PROBLEM TO WORK ON
Transcribe every entry word for word.

[Items listed in a dataset]
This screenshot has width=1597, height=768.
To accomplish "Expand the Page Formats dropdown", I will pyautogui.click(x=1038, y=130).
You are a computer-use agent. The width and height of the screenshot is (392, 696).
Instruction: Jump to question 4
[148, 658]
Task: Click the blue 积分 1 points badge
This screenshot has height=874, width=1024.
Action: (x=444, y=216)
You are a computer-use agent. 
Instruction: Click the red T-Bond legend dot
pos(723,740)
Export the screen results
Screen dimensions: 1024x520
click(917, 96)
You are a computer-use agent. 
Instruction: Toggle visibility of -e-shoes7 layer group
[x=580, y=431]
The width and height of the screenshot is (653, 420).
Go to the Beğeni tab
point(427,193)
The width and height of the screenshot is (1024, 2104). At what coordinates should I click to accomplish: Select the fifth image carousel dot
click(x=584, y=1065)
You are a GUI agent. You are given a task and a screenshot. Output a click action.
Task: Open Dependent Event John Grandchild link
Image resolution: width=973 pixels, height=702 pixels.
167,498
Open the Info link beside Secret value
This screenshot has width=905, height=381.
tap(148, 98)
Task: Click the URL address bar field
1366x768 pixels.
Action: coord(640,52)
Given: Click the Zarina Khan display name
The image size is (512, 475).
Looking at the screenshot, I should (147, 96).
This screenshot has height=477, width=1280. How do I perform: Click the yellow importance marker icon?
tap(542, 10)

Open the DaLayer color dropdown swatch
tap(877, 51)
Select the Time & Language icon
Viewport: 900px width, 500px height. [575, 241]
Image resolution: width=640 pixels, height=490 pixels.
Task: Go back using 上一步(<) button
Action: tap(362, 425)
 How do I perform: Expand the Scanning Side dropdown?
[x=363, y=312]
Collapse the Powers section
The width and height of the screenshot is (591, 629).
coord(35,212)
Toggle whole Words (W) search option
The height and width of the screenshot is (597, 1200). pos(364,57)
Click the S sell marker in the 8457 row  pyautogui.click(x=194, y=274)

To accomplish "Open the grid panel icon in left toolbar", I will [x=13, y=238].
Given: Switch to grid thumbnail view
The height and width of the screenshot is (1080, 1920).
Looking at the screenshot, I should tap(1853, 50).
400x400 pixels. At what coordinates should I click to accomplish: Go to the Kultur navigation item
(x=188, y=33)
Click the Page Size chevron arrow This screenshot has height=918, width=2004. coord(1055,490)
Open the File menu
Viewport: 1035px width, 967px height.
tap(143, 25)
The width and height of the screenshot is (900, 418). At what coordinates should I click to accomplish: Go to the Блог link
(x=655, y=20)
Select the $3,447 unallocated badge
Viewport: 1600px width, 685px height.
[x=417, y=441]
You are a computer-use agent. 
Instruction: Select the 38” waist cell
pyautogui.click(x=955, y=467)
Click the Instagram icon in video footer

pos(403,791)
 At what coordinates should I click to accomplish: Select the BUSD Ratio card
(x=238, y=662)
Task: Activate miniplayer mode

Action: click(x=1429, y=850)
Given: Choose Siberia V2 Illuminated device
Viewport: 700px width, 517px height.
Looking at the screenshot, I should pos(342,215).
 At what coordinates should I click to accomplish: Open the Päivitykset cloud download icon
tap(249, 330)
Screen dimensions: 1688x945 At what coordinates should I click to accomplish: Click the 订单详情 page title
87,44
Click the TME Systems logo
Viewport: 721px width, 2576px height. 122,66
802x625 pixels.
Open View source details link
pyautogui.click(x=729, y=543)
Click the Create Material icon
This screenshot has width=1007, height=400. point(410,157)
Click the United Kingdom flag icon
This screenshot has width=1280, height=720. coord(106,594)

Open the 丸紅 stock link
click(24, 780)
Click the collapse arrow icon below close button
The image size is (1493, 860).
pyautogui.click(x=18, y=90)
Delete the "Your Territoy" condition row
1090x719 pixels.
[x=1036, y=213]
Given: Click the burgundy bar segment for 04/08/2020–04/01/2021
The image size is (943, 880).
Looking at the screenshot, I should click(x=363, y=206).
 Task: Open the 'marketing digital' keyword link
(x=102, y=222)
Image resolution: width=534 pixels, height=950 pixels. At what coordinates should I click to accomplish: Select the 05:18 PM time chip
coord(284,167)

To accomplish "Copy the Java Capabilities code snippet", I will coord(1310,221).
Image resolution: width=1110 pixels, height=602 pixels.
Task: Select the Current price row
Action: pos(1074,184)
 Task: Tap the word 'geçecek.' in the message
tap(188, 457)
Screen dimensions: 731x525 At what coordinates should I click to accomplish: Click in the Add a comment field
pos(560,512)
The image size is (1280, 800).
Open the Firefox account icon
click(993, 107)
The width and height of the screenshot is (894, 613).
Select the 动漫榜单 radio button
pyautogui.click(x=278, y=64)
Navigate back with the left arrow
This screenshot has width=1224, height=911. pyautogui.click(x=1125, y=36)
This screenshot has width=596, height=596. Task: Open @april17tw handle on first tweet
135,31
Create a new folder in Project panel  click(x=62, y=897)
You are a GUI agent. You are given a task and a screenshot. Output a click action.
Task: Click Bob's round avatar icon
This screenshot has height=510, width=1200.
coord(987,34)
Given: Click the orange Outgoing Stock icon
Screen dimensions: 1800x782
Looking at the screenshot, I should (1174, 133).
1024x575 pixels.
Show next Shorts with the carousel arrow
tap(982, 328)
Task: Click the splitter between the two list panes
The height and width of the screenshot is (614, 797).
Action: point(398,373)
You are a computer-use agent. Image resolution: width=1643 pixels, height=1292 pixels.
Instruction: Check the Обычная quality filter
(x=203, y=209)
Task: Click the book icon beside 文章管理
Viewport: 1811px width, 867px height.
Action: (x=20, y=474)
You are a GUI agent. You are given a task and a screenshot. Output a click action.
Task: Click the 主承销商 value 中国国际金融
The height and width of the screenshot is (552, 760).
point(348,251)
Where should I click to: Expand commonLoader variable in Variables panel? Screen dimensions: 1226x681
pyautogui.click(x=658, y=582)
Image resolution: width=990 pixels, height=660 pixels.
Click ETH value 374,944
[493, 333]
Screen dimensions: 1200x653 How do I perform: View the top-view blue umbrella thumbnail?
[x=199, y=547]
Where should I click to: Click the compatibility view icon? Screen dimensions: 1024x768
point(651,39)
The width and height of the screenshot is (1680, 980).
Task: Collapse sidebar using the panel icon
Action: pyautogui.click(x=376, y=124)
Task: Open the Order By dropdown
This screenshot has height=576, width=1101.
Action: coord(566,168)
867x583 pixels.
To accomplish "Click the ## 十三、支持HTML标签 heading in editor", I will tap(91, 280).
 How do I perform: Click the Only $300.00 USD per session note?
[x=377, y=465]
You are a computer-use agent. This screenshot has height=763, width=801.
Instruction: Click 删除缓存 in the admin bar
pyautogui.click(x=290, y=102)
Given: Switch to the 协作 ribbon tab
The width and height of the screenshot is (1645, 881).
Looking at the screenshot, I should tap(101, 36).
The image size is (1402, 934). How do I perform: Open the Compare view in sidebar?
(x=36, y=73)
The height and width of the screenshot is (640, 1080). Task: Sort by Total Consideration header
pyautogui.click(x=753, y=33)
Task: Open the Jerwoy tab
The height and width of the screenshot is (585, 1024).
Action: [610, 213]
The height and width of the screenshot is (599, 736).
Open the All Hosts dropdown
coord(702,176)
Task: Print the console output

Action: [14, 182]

SOLUTION
This screenshot has width=1597, height=768.
To accomplish "Expand the Page Formats dropdown", I will pyautogui.click(x=1038, y=130).
You are a computer-use agent. The width and height of the screenshot is (392, 696).
Instruction: Jump to question 4
[148, 658]
Task: Click the blue 积分 1 points badge
This screenshot has height=874, width=1024.
Action: (x=444, y=216)
You are a computer-use agent. 
Instruction: Click the red T-Bond legend dot
pos(723,740)
Export the screen results
Screen dimensions: 1024x520
click(917, 96)
You are a computer-use agent. 
Instruction: Toggle visibility of -e-shoes7 layer group
[x=580, y=431]
The width and height of the screenshot is (653, 420).
Go to the Beğeni tab
point(427,193)
The width and height of the screenshot is (1024, 2104). At what coordinates should I click to accomplish: Select the fifth image carousel dot
click(x=584, y=1065)
You are a GUI agent. You are given a task and a screenshot. Output a click action.
Task: Open Dependent Event John Grandchild link
Image resolution: width=973 pixels, height=702 pixels.
167,498
Open the Info link beside Secret value
This screenshot has width=905, height=381.
tap(148, 98)
Task: Click the URL address bar field
1366x768 pixels.
Action: coord(640,52)
Given: Click the Zarina Khan display name
The image size is (512, 475).
Looking at the screenshot, I should (147, 96).
This screenshot has height=477, width=1280. How do I perform: Click the yellow importance marker icon?
tap(542, 10)

Open the DaLayer color dropdown swatch
tap(877, 51)
Select the Time & Language icon
Viewport: 900px width, 500px height. [575, 241]
Image resolution: width=640 pixels, height=490 pixels.
Task: Go back using 上一步(<) button
Action: tap(362, 425)
 How do I perform: Expand the Scanning Side dropdown?
[x=363, y=312]
Collapse the Powers section
The width and height of the screenshot is (591, 629).
coord(35,212)
Toggle whole Words (W) search option
The height and width of the screenshot is (597, 1200). pos(364,57)
Click the S sell marker in the 8457 row  pyautogui.click(x=194, y=274)

To accomplish "Open the grid panel icon in left toolbar", I will [x=13, y=238].
Given: Switch to grid thumbnail view
The height and width of the screenshot is (1080, 1920).
Looking at the screenshot, I should tap(1853, 50).
400x400 pixels. At what coordinates should I click to accomplish: Go to the Kultur navigation item
(x=188, y=33)
Click the Page Size chevron arrow This screenshot has height=918, width=2004. coord(1055,490)
Open the File menu
Viewport: 1035px width, 967px height.
tap(143, 25)
The width and height of the screenshot is (900, 418). At what coordinates should I click to accomplish: Go to the Блог link
(x=655, y=20)
Select the $3,447 unallocated badge
Viewport: 1600px width, 685px height.
[x=417, y=441]
You are a computer-use agent. 
Instruction: Select the 38” waist cell
pyautogui.click(x=955, y=467)
Click the Instagram icon in video footer

pos(403,791)
 At what coordinates should I click to accomplish: Select the BUSD Ratio card
(x=238, y=662)
Task: Activate miniplayer mode

Action: click(x=1429, y=850)
Given: Choose Siberia V2 Illuminated device
Viewport: 700px width, 517px height.
Looking at the screenshot, I should pos(342,215).
 At what coordinates should I click to accomplish: Open the Päivitykset cloud download icon
tap(249, 330)
Screen dimensions: 1688x945 At what coordinates should I click to accomplish: Click the 订单详情 page title
87,44
Click the TME Systems logo
Viewport: 721px width, 2576px height. 122,66
802x625 pixels.
Open View source details link
pyautogui.click(x=729, y=543)
Click the Create Material icon
This screenshot has width=1007, height=400. point(410,157)
Click the United Kingdom flag icon
This screenshot has width=1280, height=720. coord(106,594)

Open the 丸紅 stock link
click(24, 780)
Click the collapse arrow icon below close button
The image size is (1493, 860).
pyautogui.click(x=18, y=90)
Delete the "Your Territoy" condition row
1090x719 pixels.
[x=1036, y=213]
Given: Click the burgundy bar segment for 04/08/2020–04/01/2021
The image size is (943, 880).
Looking at the screenshot, I should click(x=363, y=206).
 Task: Open the 'marketing digital' keyword link
(x=102, y=222)
Image resolution: width=534 pixels, height=950 pixels. At what coordinates should I click to accomplish: Select the 05:18 PM time chip
coord(284,167)

To accomplish "Copy the Java Capabilities code snippet", I will coord(1310,221).
Image resolution: width=1110 pixels, height=602 pixels.
Task: Select the Current price row
Action: pos(1074,184)
 Task: Tap the word 'geçecek.' in the message
tap(188, 457)
Screen dimensions: 731x525 At what coordinates should I click to accomplish: Click in the Add a comment field
pos(560,512)
The image size is (1280, 800).
Open the Firefox account icon
click(993, 107)
The width and height of the screenshot is (894, 613).
Select the 动漫榜单 radio button
pyautogui.click(x=278, y=64)
Navigate back with the left arrow
This screenshot has width=1224, height=911. pyautogui.click(x=1125, y=36)
This screenshot has width=596, height=596. Task: Open @april17tw handle on first tweet
135,31
Create a new folder in Project panel  click(x=62, y=897)
You are a GUI agent. You are given a task and a screenshot. Output a click action.
Task: Click Bob's round avatar icon
This screenshot has height=510, width=1200.
coord(987,34)
Given: Click the orange Outgoing Stock icon
Screen dimensions: 1800x782
Looking at the screenshot, I should (1174, 133).
1024x575 pixels.
Show next Shorts with the carousel arrow
tap(982, 328)
Task: Click the splitter between the two list panes
The height and width of the screenshot is (614, 797).
Action: point(398,373)
You are a computer-use agent. Image resolution: width=1643 pixels, height=1292 pixels.
Instruction: Check the Обычная quality filter
(x=203, y=209)
Task: Click the book icon beside 文章管理
Viewport: 1811px width, 867px height.
Action: (x=20, y=474)
You are a GUI agent. You are given a task and a screenshot. Output a click action.
Task: Click the 主承销商 value 中国国际金融
The height and width of the screenshot is (552, 760).
point(348,251)
Where should I click to: Expand commonLoader variable in Variables panel? Screen dimensions: 1226x681
pyautogui.click(x=658, y=582)
Image resolution: width=990 pixels, height=660 pixels.
Click ETH value 374,944
[493, 333]
Screen dimensions: 1200x653 How do I perform: View the top-view blue umbrella thumbnail?
[x=199, y=547]
Where should I click to: Click the compatibility view icon? Screen dimensions: 1024x768
point(651,39)
The width and height of the screenshot is (1680, 980).
Task: Collapse sidebar using the panel icon
Action: pyautogui.click(x=376, y=124)
Task: Open the Order By dropdown
This screenshot has height=576, width=1101.
Action: coord(566,168)
867x583 pixels.
To accomplish "Click the ## 十三、支持HTML标签 heading in editor", I will tap(91, 280).
 How do I perform: Click the Only $300.00 USD per session note?
[x=377, y=465]
You are a computer-use agent. This screenshot has height=763, width=801.
Instruction: Click 删除缓存 in the admin bar
pyautogui.click(x=290, y=102)
Given: Switch to the 协作 ribbon tab
The width and height of the screenshot is (1645, 881).
Looking at the screenshot, I should tap(101, 36).
The image size is (1402, 934). How do I perform: Open the Compare view in sidebar?
(x=36, y=73)
The height and width of the screenshot is (640, 1080). Task: Sort by Total Consideration header
pyautogui.click(x=753, y=33)
Task: Open the Jerwoy tab
The height and width of the screenshot is (585, 1024).
Action: [610, 213]
The height and width of the screenshot is (599, 736).
Open the All Hosts dropdown
coord(702,176)
Task: Print the console output

Action: [14, 182]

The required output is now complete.